By cataloguing stars across the night sky we can measure all of their temperatures from their colours. By simple geometry we can measure the distances to nearby stars knowing the distance from the Earth to the Sun as a baseline. That distance, combined with how bright the stars appear from Earth tells us how bright they are close up, and how much energy they are producing. Combining that with the temperature and our models of nuclear physics we can measure the masses of those stars.

We discover that the temperatures and masses of stars follow a well-defined pattern - by measuring the temperature (from their colour) we can determine their mass. We learn that some stars pulsate, with periods that depend only on their masses. So we can measure the masses of stars a long way from us simply by measuring how fast they pulsate. And if we know the mass, we know the brightness, and if we know the brightness, and how bright they look from Earth, we can calculate how far away they are.

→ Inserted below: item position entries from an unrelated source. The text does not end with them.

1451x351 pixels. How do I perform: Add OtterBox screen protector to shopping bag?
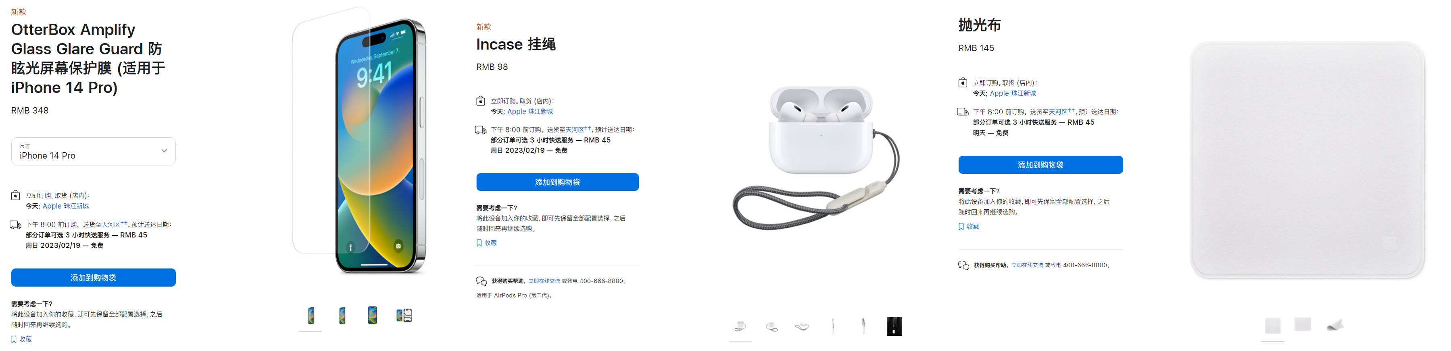(x=94, y=278)
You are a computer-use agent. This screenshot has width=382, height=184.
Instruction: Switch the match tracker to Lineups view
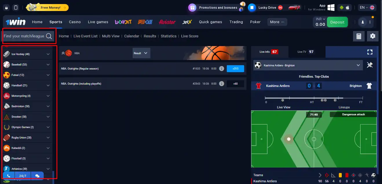coord(344,107)
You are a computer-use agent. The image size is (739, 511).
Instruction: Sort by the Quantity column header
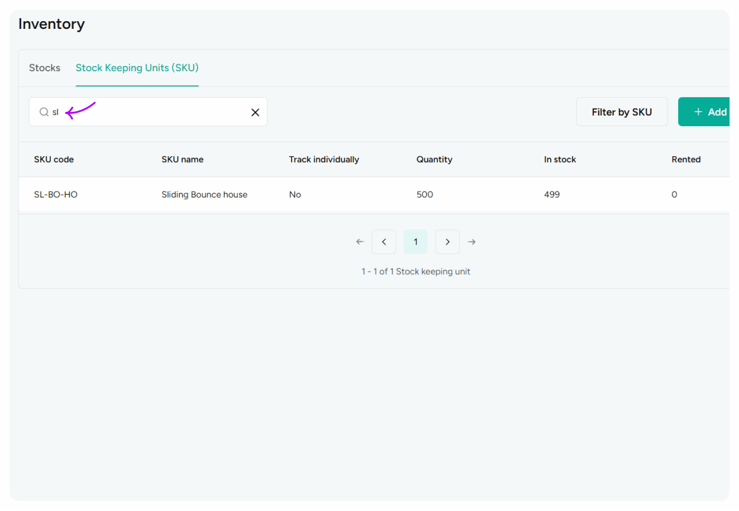(434, 159)
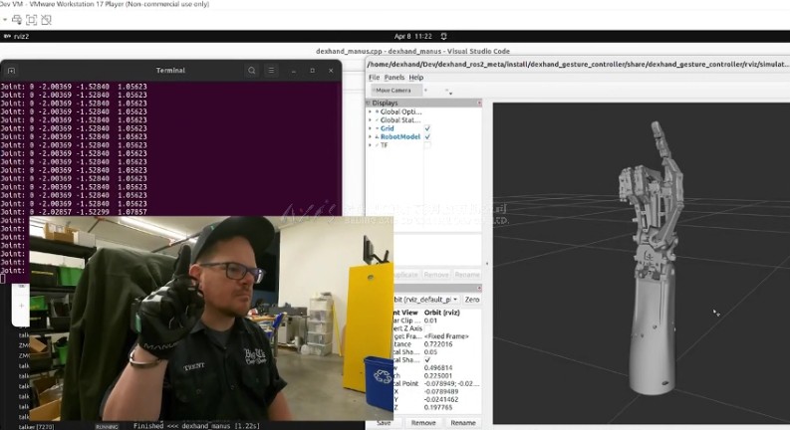
Task: Open the Terminal hamburger menu
Action: (271, 71)
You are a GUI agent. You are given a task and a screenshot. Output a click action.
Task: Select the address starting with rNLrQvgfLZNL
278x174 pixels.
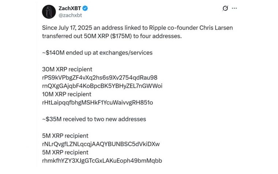pyautogui.click(x=101, y=144)
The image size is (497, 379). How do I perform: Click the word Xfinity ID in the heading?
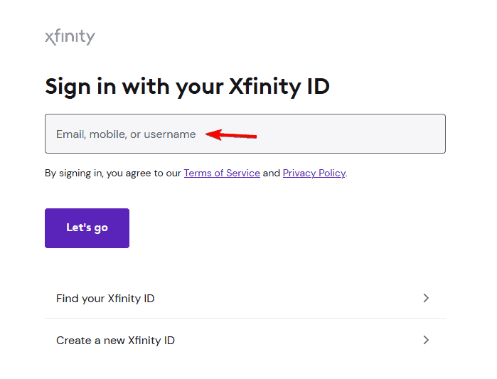[279, 87]
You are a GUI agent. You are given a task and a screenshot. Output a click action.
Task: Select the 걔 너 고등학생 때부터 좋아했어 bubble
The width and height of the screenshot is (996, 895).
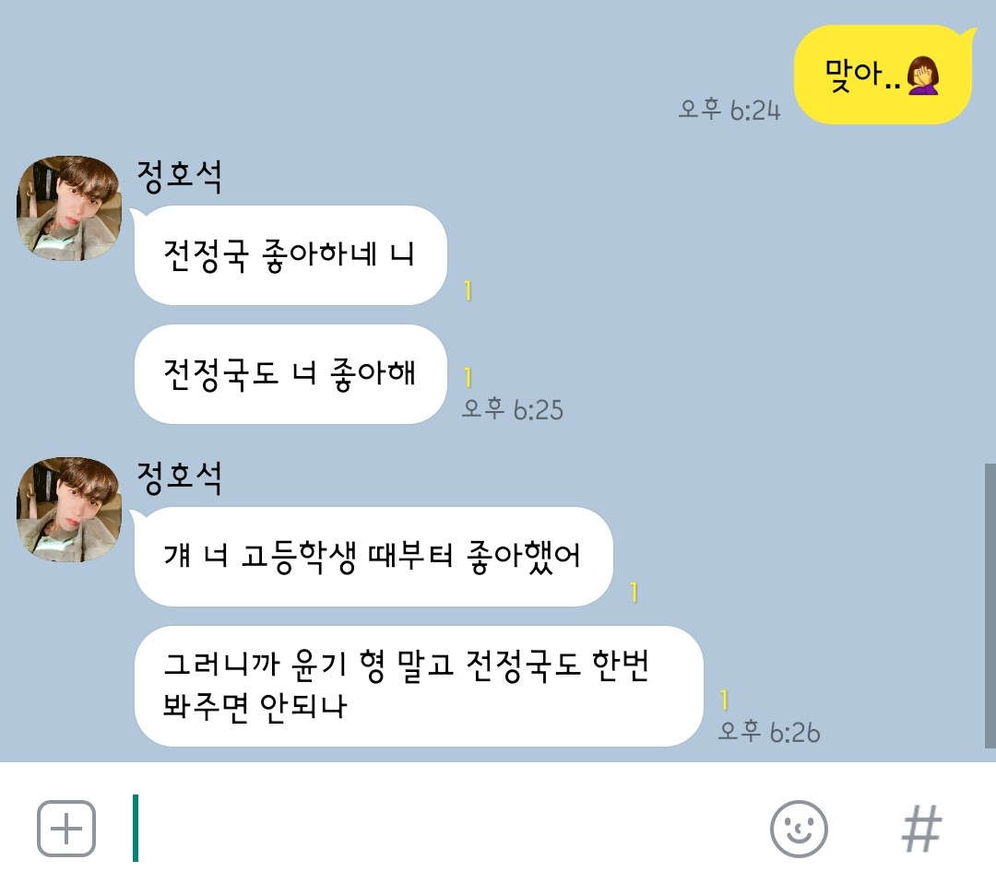[374, 557]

This is how science works. From understanding something as trivial as blackness, we can build an understanding of the world, and the universe around us. We can do things that previous generations could only dream of. We can measure the temperatures, masses, sizes, and distances to objects that are so far away that light itself takes millions of years to reach us from them. We understand how much of the universe works.

It took geniuses to figure this stuff out. People like Newton and Einstein and Planck, and the countless other scientists along the way who contributed to our understanding of the universe. But it doesn't take a genius to ponder some of it, and to understand the basic ideas behind how things work.

I hope you learnt something just now that you hadn't known or thought about before (even if was just the word "teleological"). If you already knew everything I've just said, I hope you've learnt something about the value of explaining science to people. (If you already knew that, I hope you're a science teacher!)


2021-05-30 Rerun commentary: Just reading back over all of what I originally wrote above, I don't think I can add much to it now. Except that that thing about the Katamari ball and We call that ball "the Earth". must be one of the cleverest things I've ever written.